# Task statement
Update these records by changing every "screenshot" to "screen capture" and keeping everything else the same. Omit the pictures from your answer.

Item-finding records
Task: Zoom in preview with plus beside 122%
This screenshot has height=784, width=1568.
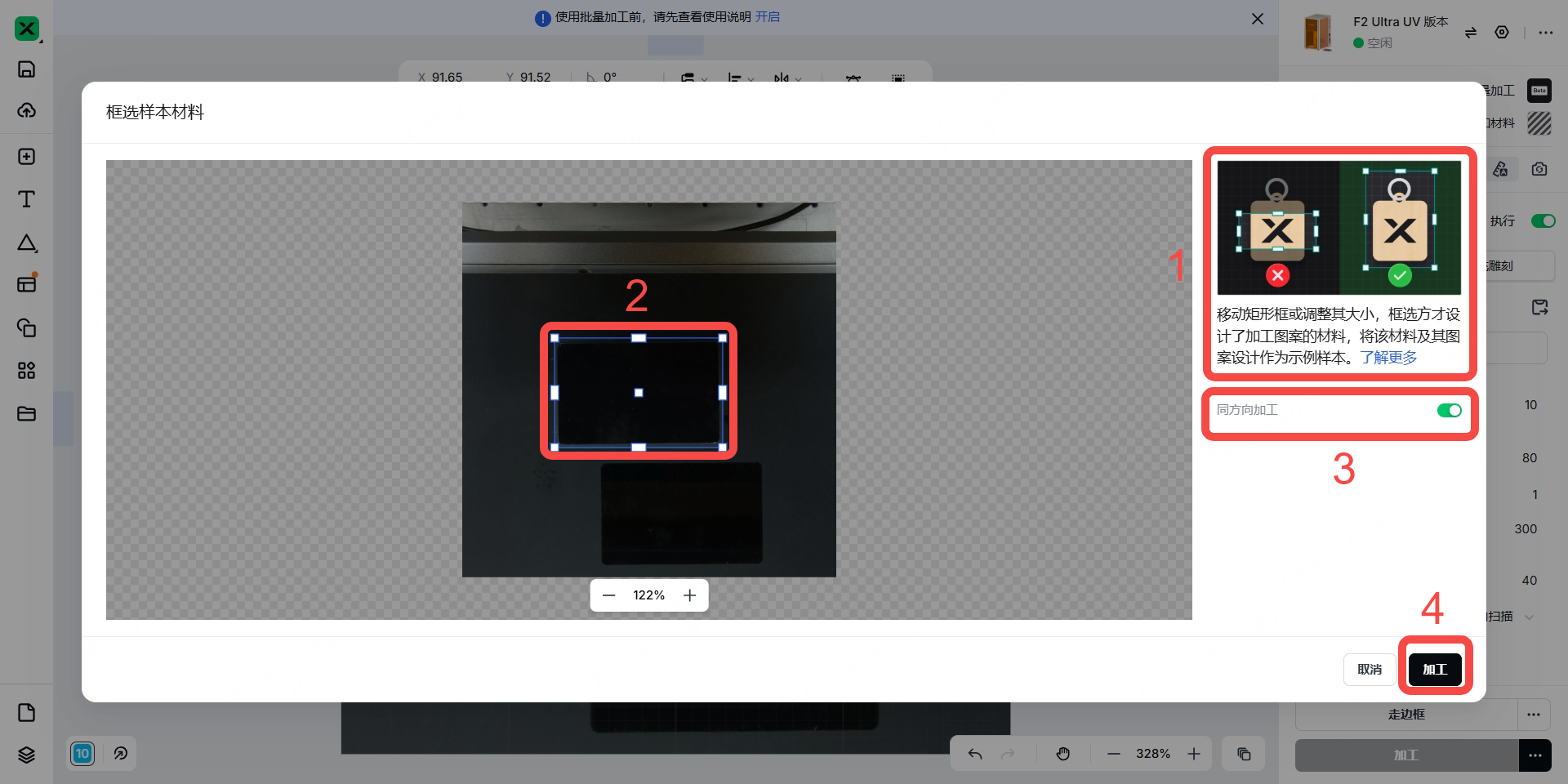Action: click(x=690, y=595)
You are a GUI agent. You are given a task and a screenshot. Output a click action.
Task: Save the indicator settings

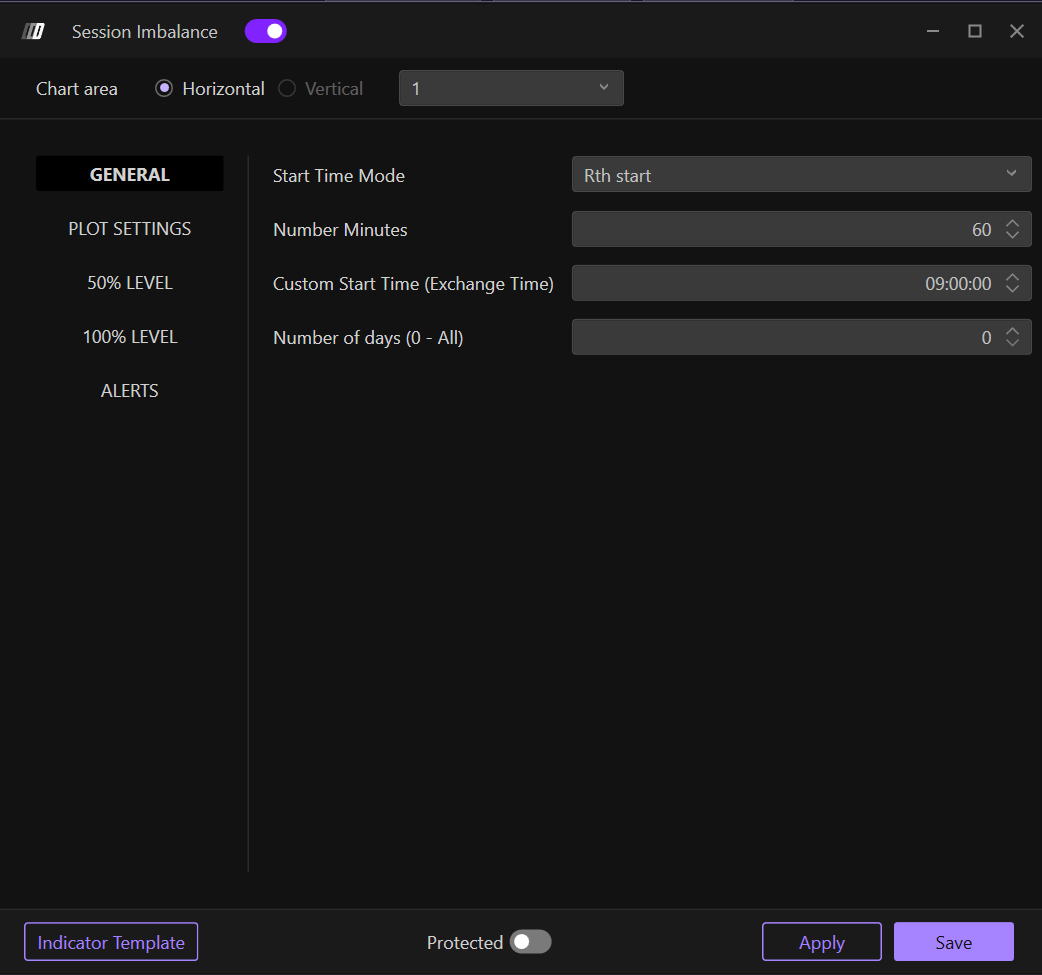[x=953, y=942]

# Solution to the problem
Task: Zoom in preview with plus beside 122%
This screen capture has height=784, width=1568.
Action: click(x=690, y=595)
You are a GUI agent. You are given a task and a screen capture. Output a click action.
Task: Save the indicator settings

[x=953, y=942]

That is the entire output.